About this exercise: Beginning at the line that includes "The width and", return each line exactly through the end of the listing, and no line before it.

Input records:

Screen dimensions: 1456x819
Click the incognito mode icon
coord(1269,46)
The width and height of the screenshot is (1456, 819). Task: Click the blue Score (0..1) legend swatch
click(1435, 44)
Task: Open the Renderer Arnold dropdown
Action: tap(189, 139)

Exercise solution:
The width and height of the screenshot is (1456, 819). Task: Click the blue Score (0..1) legend swatch
click(1435, 44)
Task: Open the Renderer Arnold dropdown
Action: tap(189, 139)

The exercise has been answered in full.